Bilan de Donald Trump : Où est passé le mur ? Pourquoi s’en prendre aux femmes ?

Où est passé le mur ?

Donald Trump a axé sa campagne de 2016 sur le protectionnisme ethnique et la création d’un mur entre le Mexique et les Etats-Unis. Il n’a finalement ajouté que 8 kilomètres au mur déjà existant sur les quelque 3000 kilomètres de frontière commune entre le Mexique et les États-Unis. Barack Obama, George W. Bush et Bill Clinton ont chacun érigé davantage de barrières frontalières avec le Mexique que Donald Trump.
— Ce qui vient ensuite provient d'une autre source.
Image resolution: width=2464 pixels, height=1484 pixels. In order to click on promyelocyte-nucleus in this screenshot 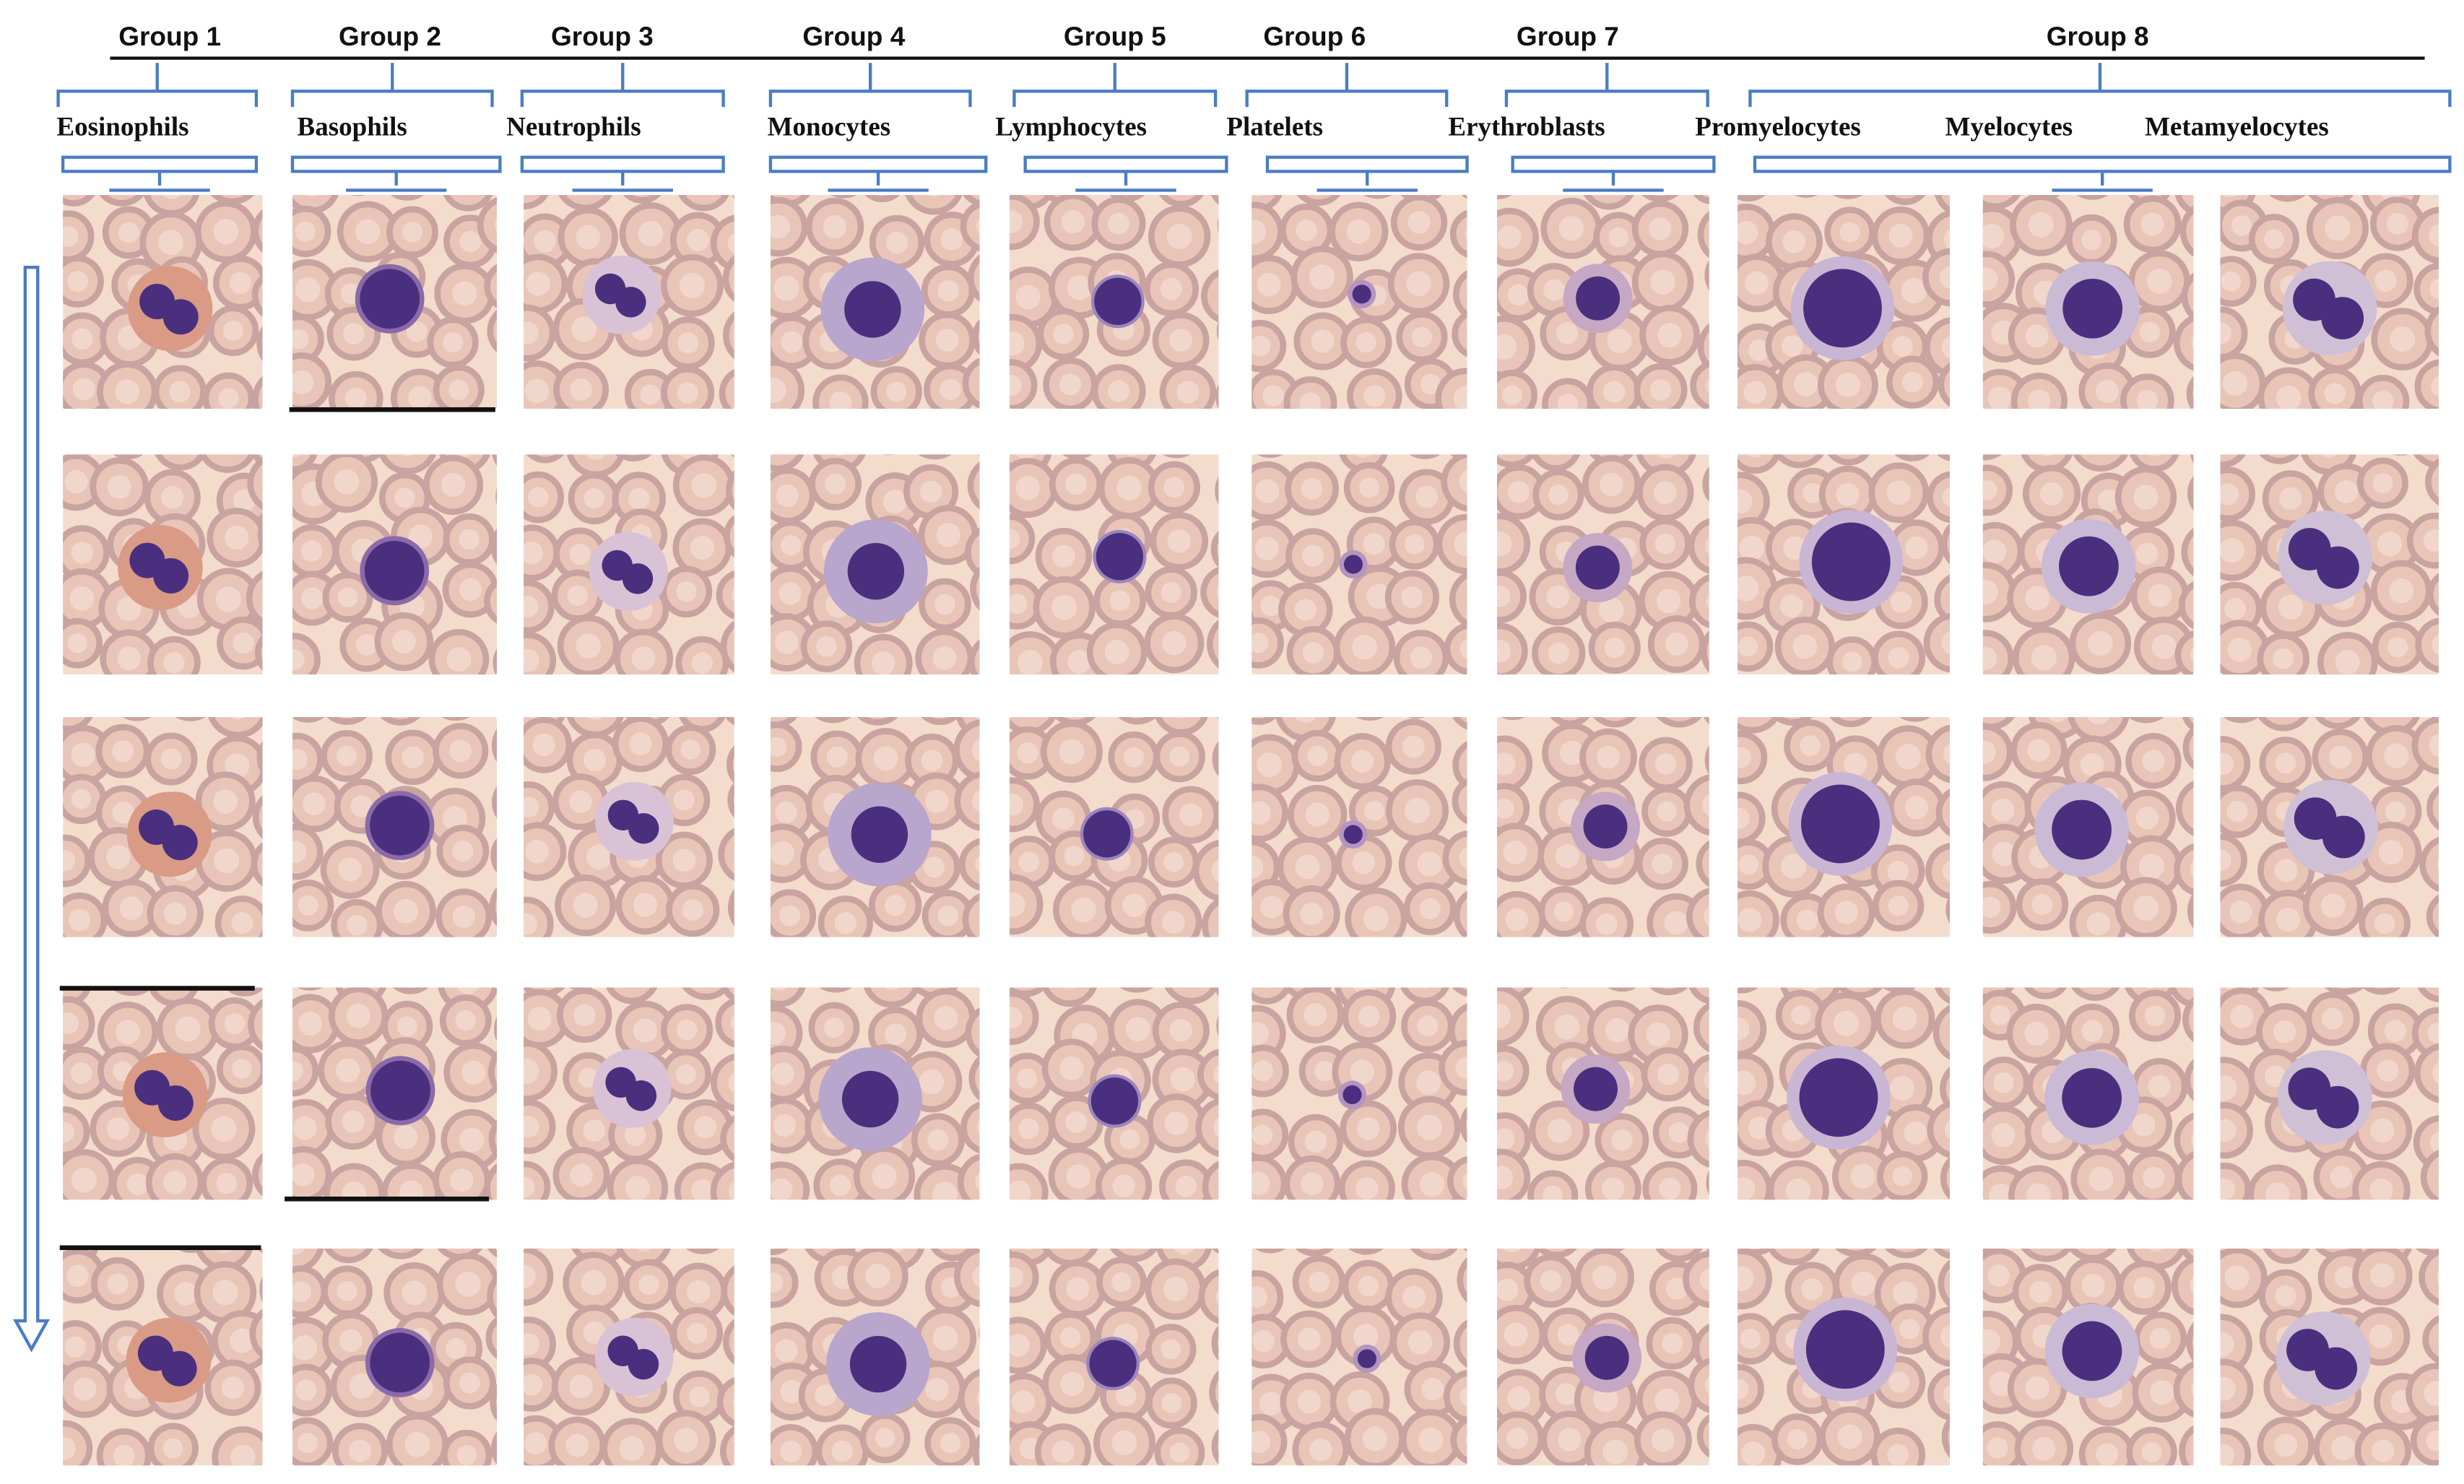, I will do `click(1845, 1350)`.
Il ne sert à rien de dire que la barrière est symbolique et que le gros de l’immigration illégale se ferait par voie maritime, parce que c’est un symbole et une promesse, et qu’un symbole et une promesse sont des choses réelles, pas des paroles qu’on peut écarter en invoquant une exagération lyrique électorale.

Ce mur aurait dû être une merveille du monde, un symbole aussi fort que la grande muraille de Chine. Le symbole d’un Occident qui dit stop au chantage migratoire et protège son peuple.
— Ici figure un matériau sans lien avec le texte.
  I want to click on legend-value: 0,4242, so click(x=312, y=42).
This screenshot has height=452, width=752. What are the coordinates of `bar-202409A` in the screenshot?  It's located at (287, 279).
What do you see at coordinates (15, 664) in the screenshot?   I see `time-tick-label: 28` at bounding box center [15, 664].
Dans sa campagne présidentielle de 2020, Donald Trump a dragué presque exclusivement un public noir et latino, la communication du camp républicain ayant consisté à traiter les démocrates de racistes et à promettre 500 milliards de dollars aux afro-américains. Il a poussé le zèle jusqu’à désigner le groupe démocrate KKK comme une organisation terroriste.
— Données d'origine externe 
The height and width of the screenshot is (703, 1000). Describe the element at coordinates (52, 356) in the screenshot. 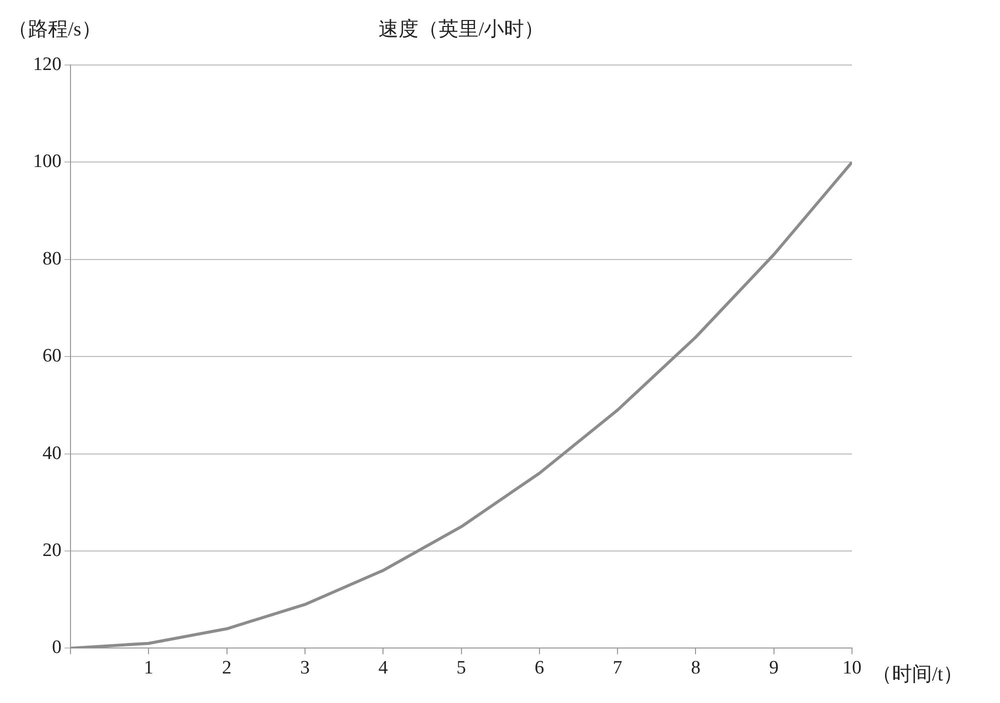

I see `y-tick-label: 60` at that location.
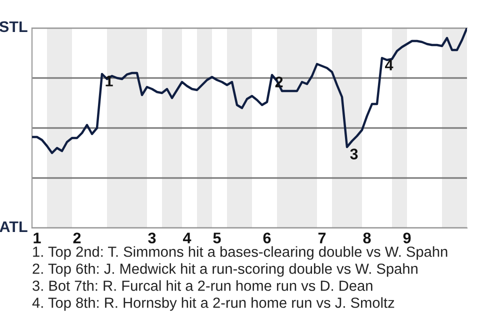 This screenshot has width=480, height=320. Describe the element at coordinates (38, 238) in the screenshot. I see `x-tick-label: 1` at that location.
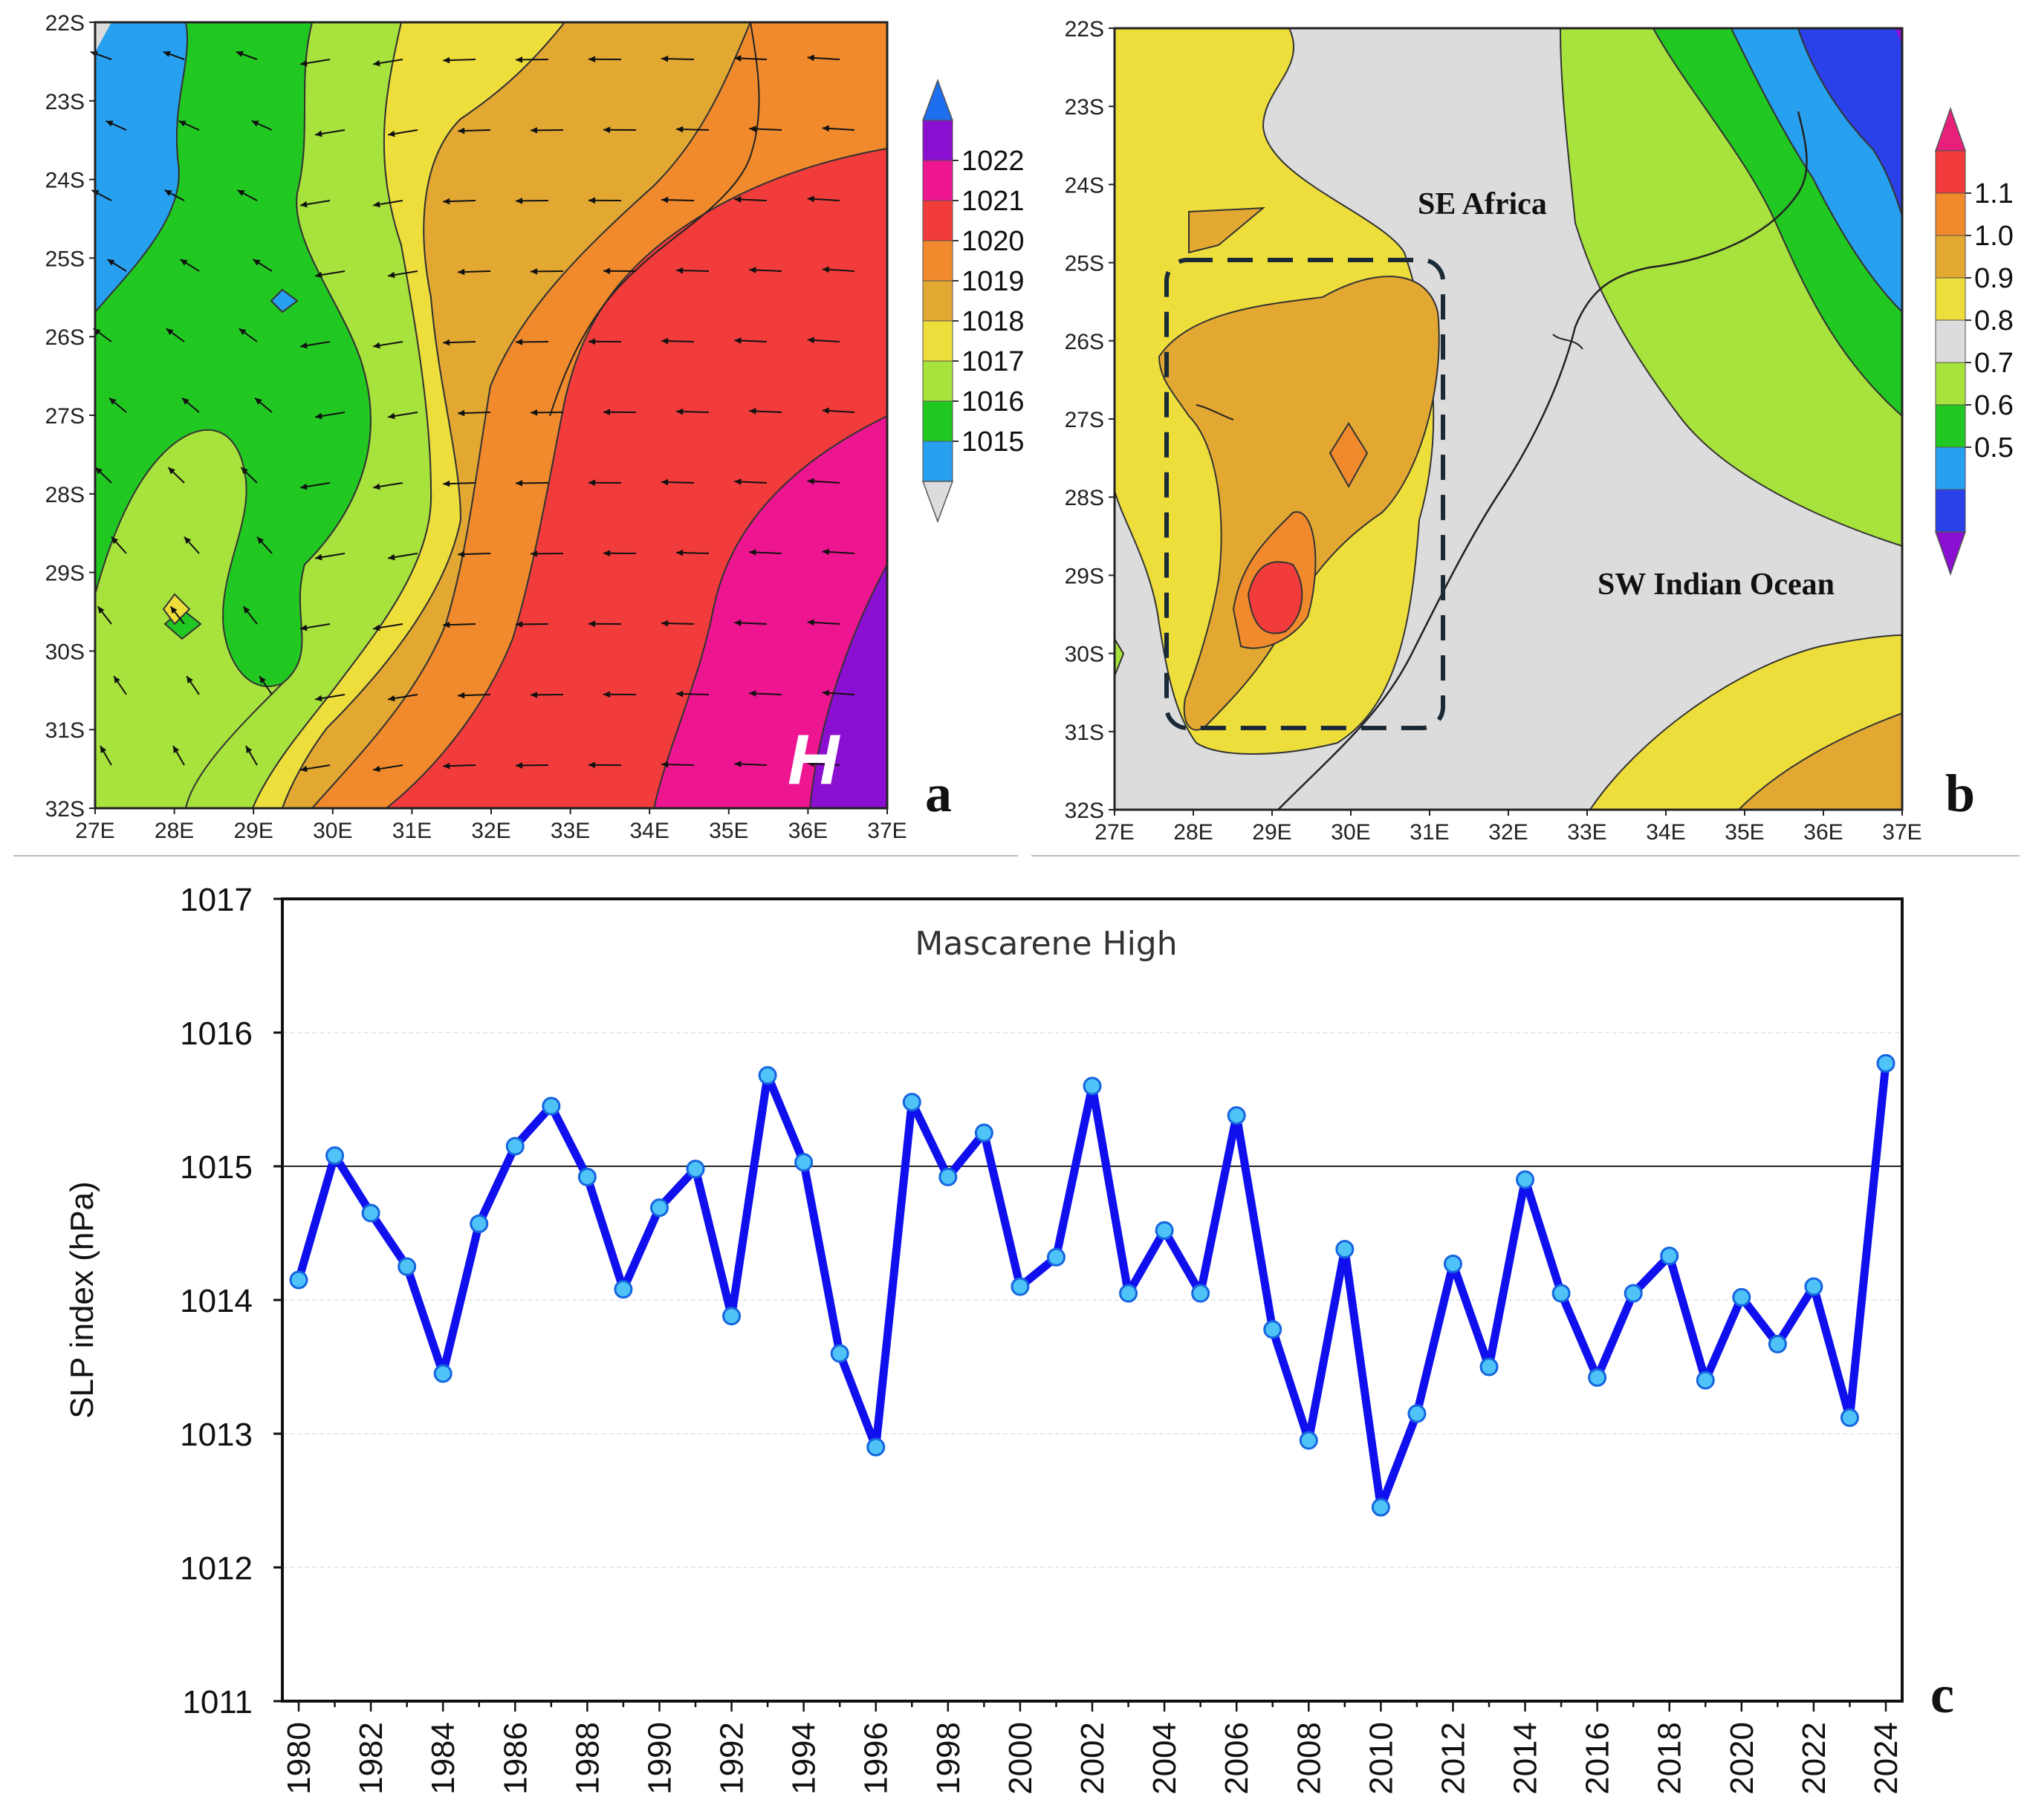 This screenshot has height=1820, width=2027. Describe the element at coordinates (1046, 944) in the screenshot. I see `chart-title: Mascarene High` at that location.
Pourquoi s’en prendre aux femmes ?

Donald Trump s’est engagé contre les droits des femmes en signant avec les 32 pays du monde les plus arriérés et les plus misogynes violents une déclaration commune. Il a été le premier président américain à défiler contre le droit à l’avortement. Au Texas et dans l’Ohio, des projets de loi ont été déposés par les élus pro-Trump pour envoyer sur la chaise électrique les femmes qui auraient recours à l’avortement (donc même en cas de viol), puisque l’avortement deviendrait un homicide. Dans l’Alabama, les Républicains ont réussi à faire passer la loi anti-avortement la plus répressive du pays, qui interdit l’avortement même en cas de viol pédocriminel ou d’inceste et condamne à 99 ans de prison un médecin ayant pratiqué une IVG. Donald Trump, résolument engagé contre le droit des femmes à choisir d’avorter, a activement participé à la lutte contre les droits des femmes (et notamment des femmes victimes de viol) en nommant une majorité de juges anti-avortement à la cour suprême des USA, c’est-à-dire à l’instance qui jusque-là était un garde-fou contre les législations délirantes proposant de condamner à mort les femmes qui avortent de leur violeur. Parmi ces juges, une catholique intégriste très fière d’avoir adopté deux enfants noirs qu’elle dit préférer à ses enfants biologiques, et d’avoir choisi de mettre au monde un enfant trisomique à la place d’un enfant en bonne santé avec une espérance de vie normale.

En plus de sa politique antiraciste qui a été une trahison pour sa base électorale blanche, ses prises de position anti-femmes ont été un véritable suicide politique, quand on sait qu’aux États-Unis, même dans l’électorat républicain, plus d’une femme sur deux se considère féministe, et que ça ne cesse de monter au fil des années, malgré un féminisme monopolisé par la gauche et mal vu d’un point de vue républicain.

Les femmes blanches des banlieues blanches ont été pro-Biden à 54%. En 2017, la Women’s March a réuni 5 millions de manifestants, ce qui en a fait la plus grosse contestation politique depuis les années 60 et les manifestations contre la guerre du Vietnam.

Il faut vraiment être demeuré pour croire que ça n’a pas joué un rôle décisif sur l’électorat blanc majoritaire.